ACTIVITY:
If a record contains a picture, skip the picture and transcribe the rest exactly.

Extracted records

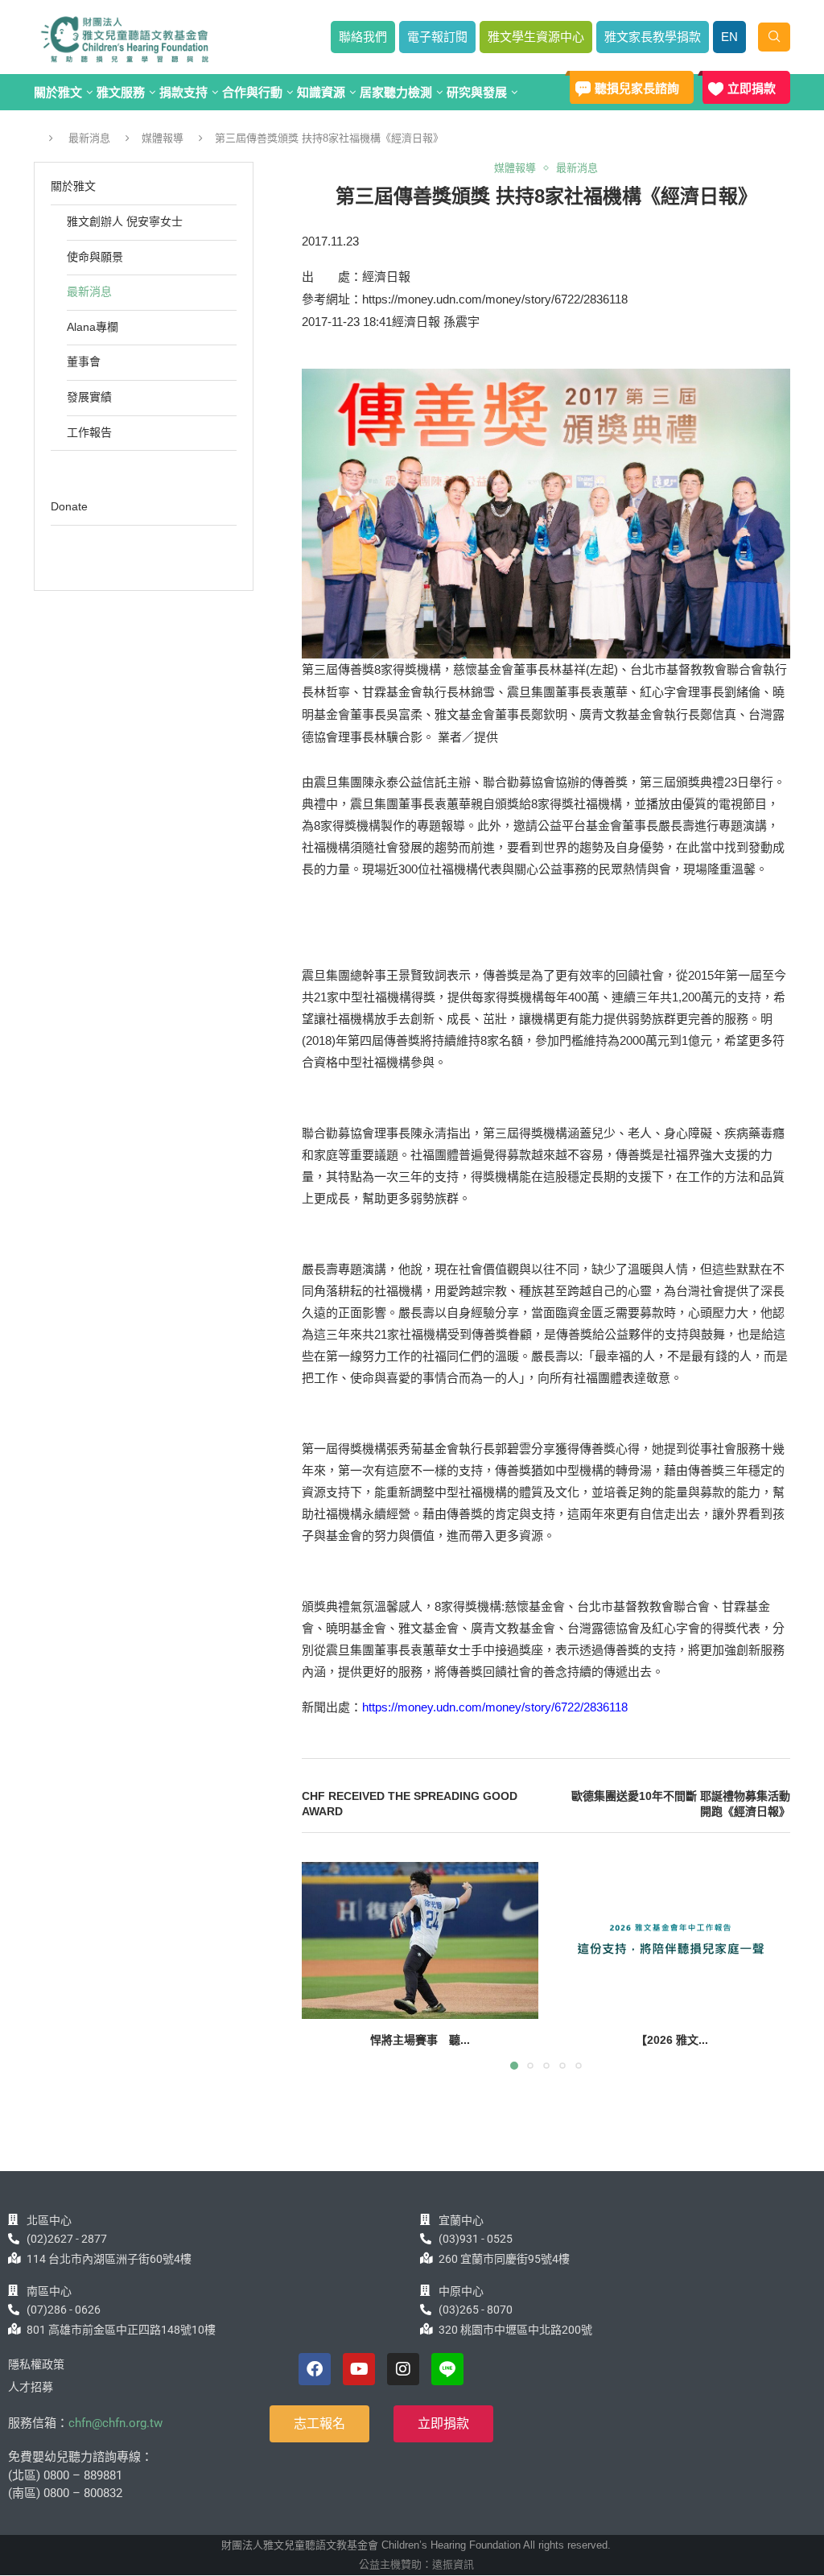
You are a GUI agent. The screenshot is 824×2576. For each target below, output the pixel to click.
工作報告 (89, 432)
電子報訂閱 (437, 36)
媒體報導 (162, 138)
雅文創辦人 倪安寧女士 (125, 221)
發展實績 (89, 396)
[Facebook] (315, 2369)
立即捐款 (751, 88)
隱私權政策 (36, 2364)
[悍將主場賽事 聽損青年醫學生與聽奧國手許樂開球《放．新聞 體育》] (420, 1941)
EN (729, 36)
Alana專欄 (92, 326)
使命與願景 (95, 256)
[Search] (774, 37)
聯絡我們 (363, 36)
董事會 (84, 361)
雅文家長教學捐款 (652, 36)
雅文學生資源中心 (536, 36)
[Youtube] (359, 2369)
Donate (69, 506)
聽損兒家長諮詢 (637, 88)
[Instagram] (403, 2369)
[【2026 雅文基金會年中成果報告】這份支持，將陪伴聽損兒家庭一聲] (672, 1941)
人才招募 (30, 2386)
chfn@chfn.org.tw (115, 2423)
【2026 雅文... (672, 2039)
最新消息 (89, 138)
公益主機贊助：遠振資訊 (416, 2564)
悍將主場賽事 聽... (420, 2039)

OUTPUT FOR THIS EXERCISE:
You are a GUI agent. The screenshot is 824×2576. For each target below, output the pixel to click.
工作報告 (89, 432)
電子報訂閱 (437, 36)
媒體報導 (162, 138)
雅文創辦人 倪安寧女士 (125, 221)
發展實績 (89, 396)
[Facebook] (315, 2369)
立即捐款 (751, 88)
隱私權政策 (36, 2364)
[悍將主場賽事 聽損青年醫學生與聽奧國手許樂開球《放．新聞 體育》] (420, 1941)
EN (729, 36)
Alana專欄 (92, 326)
使命與願景 (95, 256)
[Search] (774, 37)
聯絡我們 (363, 36)
董事會 (84, 361)
雅文家長教學捐款 (652, 36)
雅文學生資源中心 (536, 36)
[Youtube] (359, 2369)
Donate (69, 506)
聽損兒家長諮詢 (637, 88)
[Instagram] (403, 2369)
[【2026 雅文基金會年中成果報告】這份支持，將陪伴聽損兒家庭一聲] (672, 1941)
人才招募 (30, 2386)
chfn@chfn.org.tw (115, 2423)
【2026 雅文... (672, 2039)
最新消息 (89, 138)
公益主機贊助：遠振資訊 (416, 2564)
悍將主場賽事 聽... (420, 2039)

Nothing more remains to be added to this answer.